Israeli soldiers and the so-called “Civil Administration Office, the executive branch of Tel Aviv’s occupation of Palestine, has started digging and preparing to pave a new segregated road for illegal colonialist settlers in Beit Ummar town, north of the southern West Bank city of Hebron.
Local nonviolent activist, Mohammad Awad, said the soldiers accompanied by several bulldozers and other heavy equipment, started bulldozing and uprooting the privately-owned Palestinian lands near Beit al-Baraka, which is illegally occupied by colonialist settlers.
Awad added that Israel is planning to pave a new road passing near Hebron-Jerusalem Road, and that the soldiers declared the area “a closed military zone,” before preventing the farmers and landowners from entering it.
The lands are at least 90 Dunams (22.23 Acres), owned by Palestinians from Safi and Sleibi families, and are planted with olive grapes and almond trees.
Abdul-Hadi Hantash, a Palestinian expert in Israeli colonialist affairs and maps, said the new road will pass through several kilometers on private, fertile lands, extending from Etzion Junction, north of Hebron, and passing near Beit al-Baraka in the opposite direction of the al-‘Arroub refugee camp, all the way through “Jabal al-Qarn” natural reserve between Beit Ummar and al-‘Arroub.
He added that the planned road would also extend to Nabi Younis Junction at the southern entrance of Halhoul town, and would eventually lead to the illegal annexation of about 400 Dunams (98.84 acres) of Palestinian lands in Beit Ummar and Halhoul towns.

----

*What this exercise asks*.
1: From the article about the new road near Beit Ummar, return everything from "Abdul-Hadi Hantash, a" down to "and Halhoul towns.".
2: According to the article about the new road near Beit Ummar, which families own the lands being bulldozed?

*Extracted entries*.
----

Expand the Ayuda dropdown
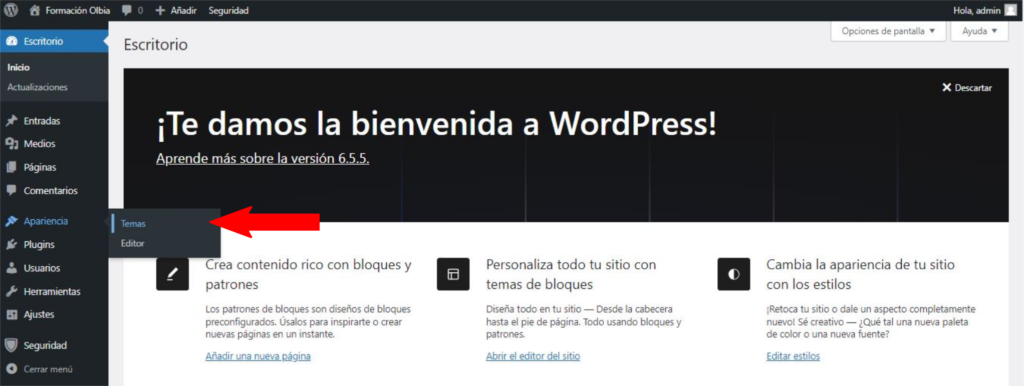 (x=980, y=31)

----

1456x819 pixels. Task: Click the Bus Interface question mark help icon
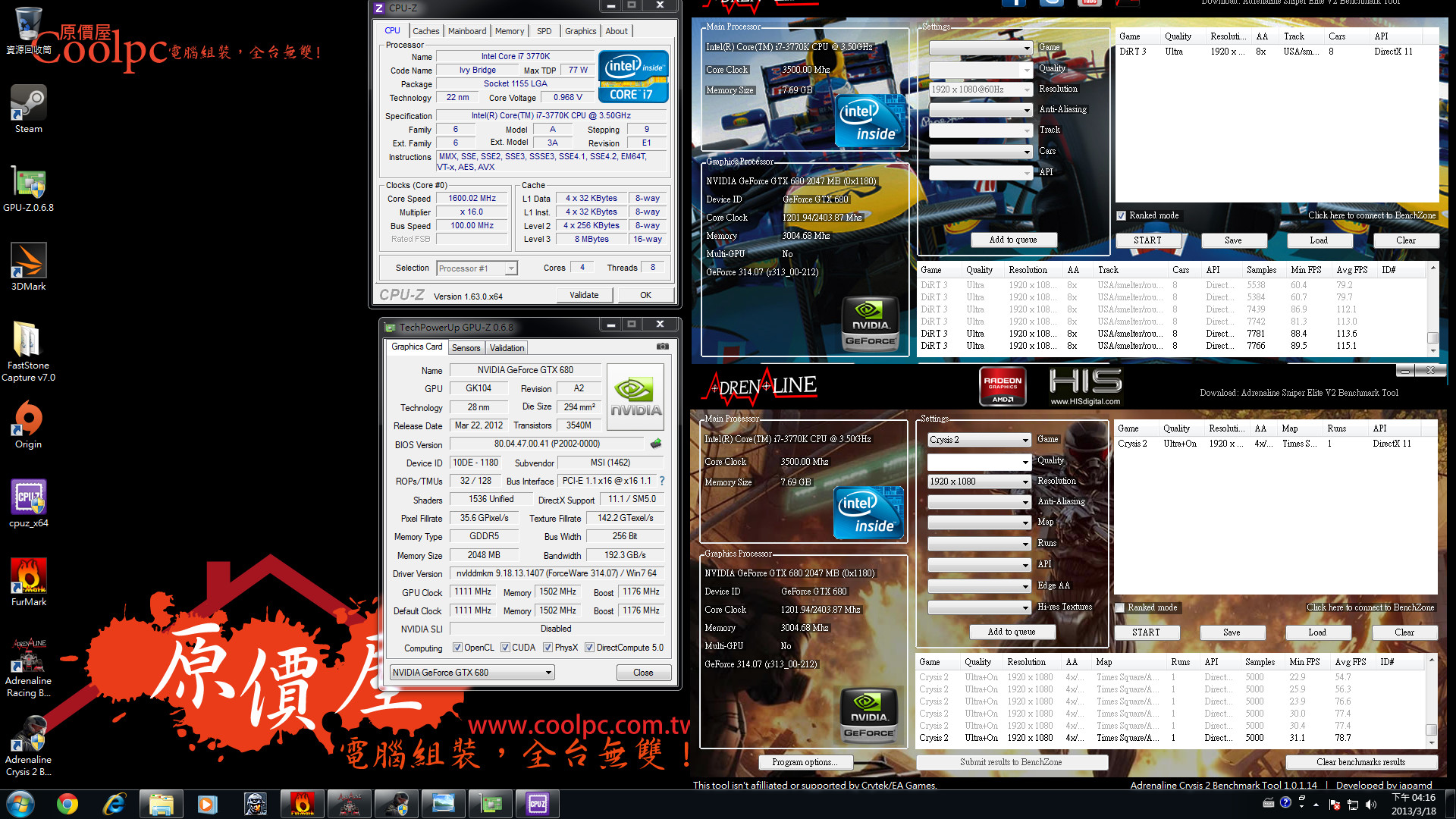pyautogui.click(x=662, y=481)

----

*The results*.
1:
Abdul-Hadi Hantash, a Palestinian expert in Israeli colonialist affairs and maps, said the new road will pass through several kilometers on private, fertile lands, extending from Etzion Junction, north of Hebron, and passing near Beit al-Baraka in the opposite direction of the al-‘Arroub refugee camp, all the way through “Jabal al-Qarn” natural reserve between Beit Ummar and al-‘Arroub.
He added that the planned road would also extend to Nabi Younis Junction at the southern entrance of Halhoul town, and would eventually lead to the illegal annexation of about 400 Dunams (98.84 acres) of Palestinian lands in Beit Ummar and Halhoul towns.

2: The Safi and Sleibi families.